Ao perguntar a Viscome a razão de tantas acusações, já que ele se considera uma vítima, Nomura ouviu que ele, Viscome, ajudou seu pai (Diogo Nomura) na campanha para deputado federal. "Não lembra?", provocou Viscome. "Não adianta perguntar certas coisas para colher evasivas", comentou no final da sessão vereadora Aldaiza Sposati (PT), outra que pressionou o colega.
Testemunhas - A vereadora acha que é cedo para prever se Viscome será ou não cassado, já que pelo menos 18 pessoas serão ouvidas e há 70 dias de trabalho pela frente. "É só o início do processo", justificou. Nenhum membro da comissão pode manifestar-se sobre o assunto, sob pena de os advogados de Viscome pedirem a nulidade do processo.

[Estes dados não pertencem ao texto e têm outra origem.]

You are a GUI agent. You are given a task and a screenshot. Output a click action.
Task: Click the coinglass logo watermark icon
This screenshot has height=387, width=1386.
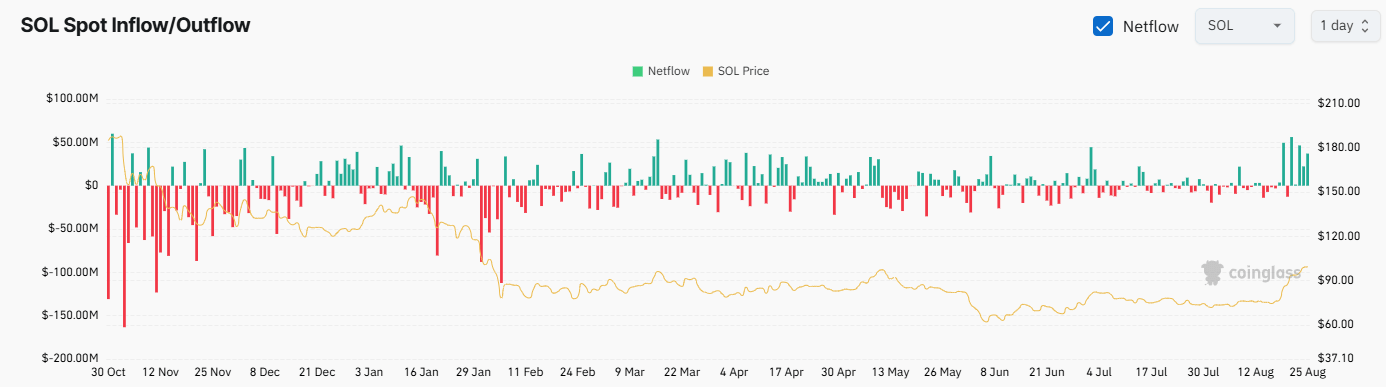point(1213,272)
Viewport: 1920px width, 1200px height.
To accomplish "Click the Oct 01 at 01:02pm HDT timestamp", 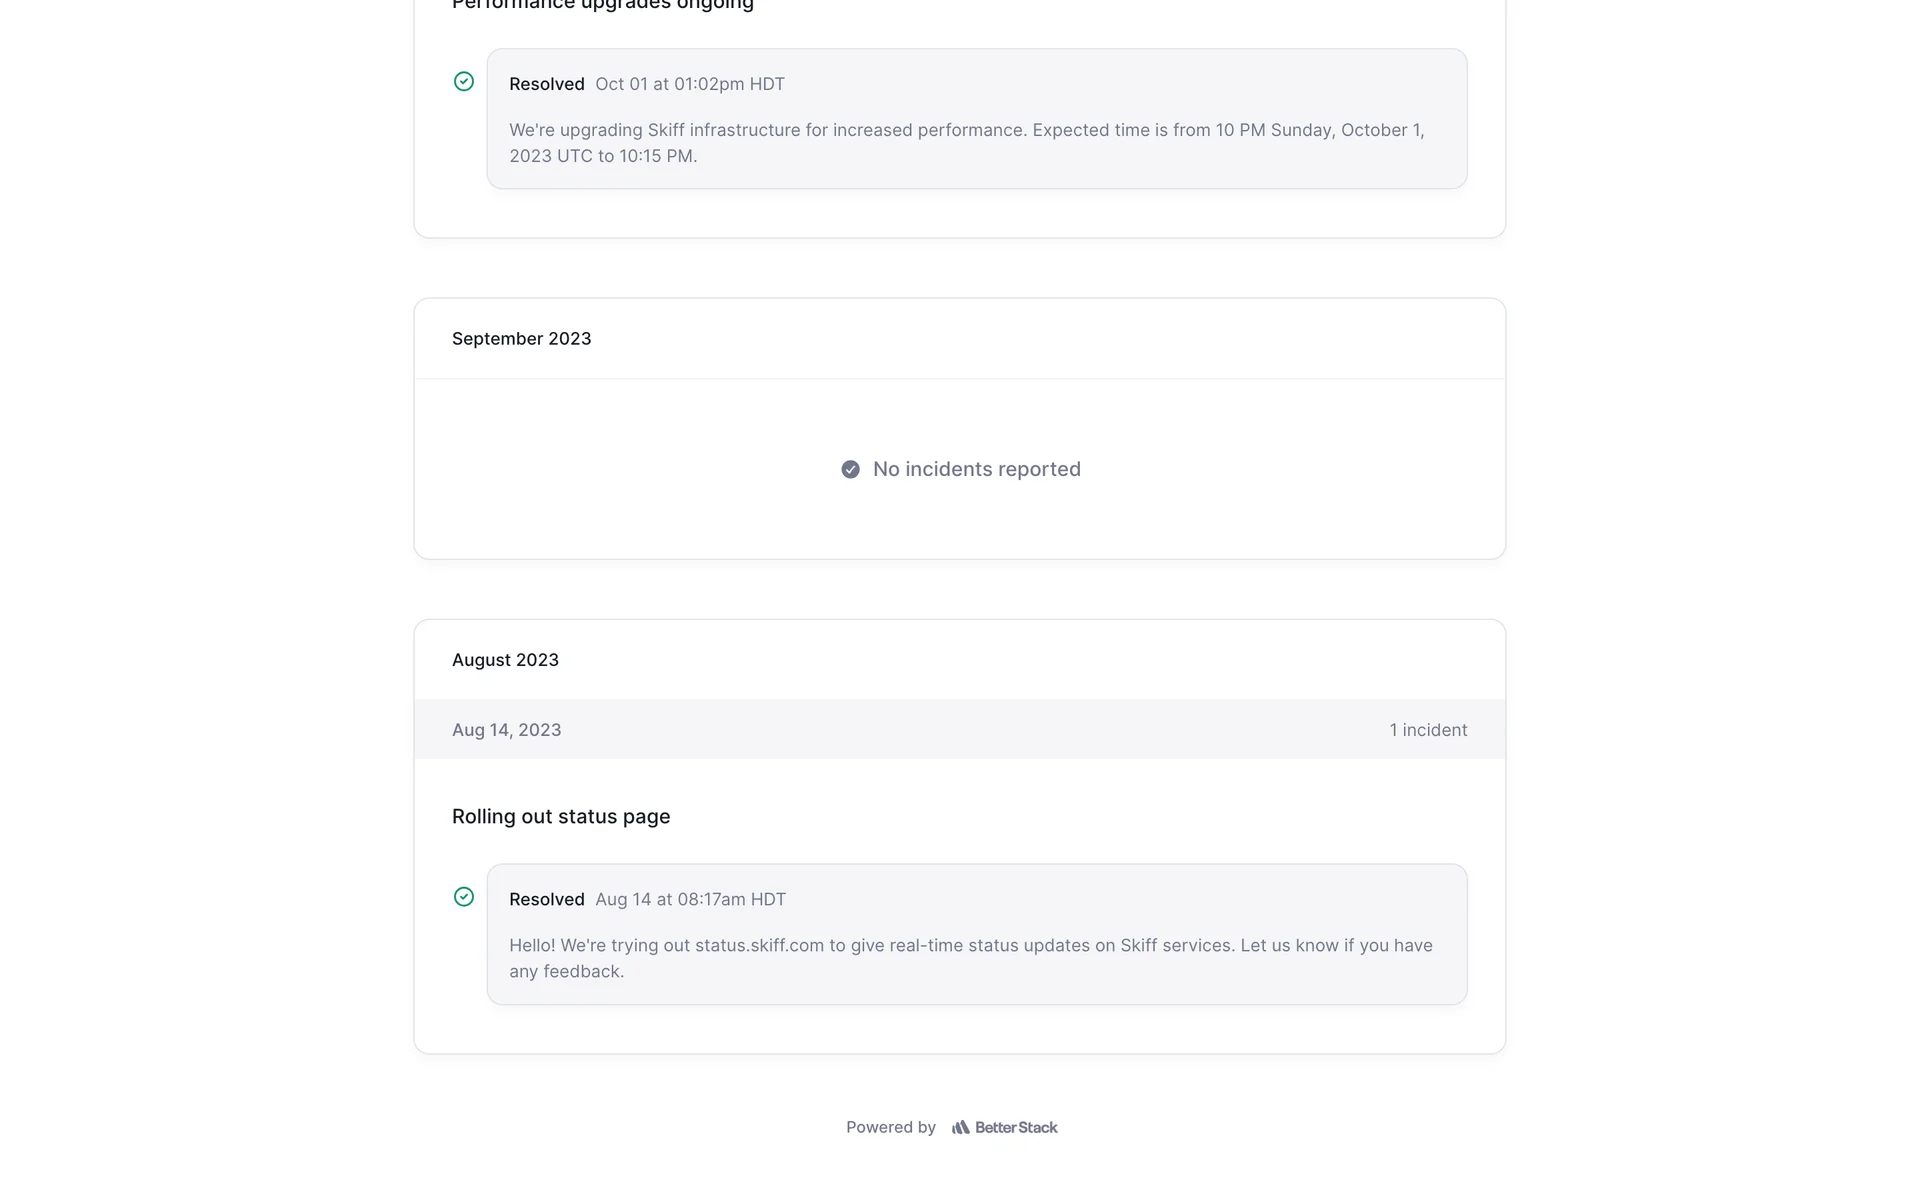I will pos(690,84).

Depoimentos - O próximo passo da comissão será ouvir as testemunhas de acusação e de defesa. Na sexta-feira, oito pessoas vão prestar depoimento. Entre elas, Tânia de Paula, o deputado estadual Conte Lopes (PPB) e o funcionário Vladimir Augusto Ferreira - que apesar de ser contratado pela Anhembi Turismo e Eventos, trabalhava na regional da Penha. No sábado, será a vez de seis testemunhas de defesa, entre eles o deputado federal Nelo Rodolfo (PPB).
A comissão ainda vai analisar se atende a um pedido de Viscome: ele gostaria de acompanhar todos os depoimentos.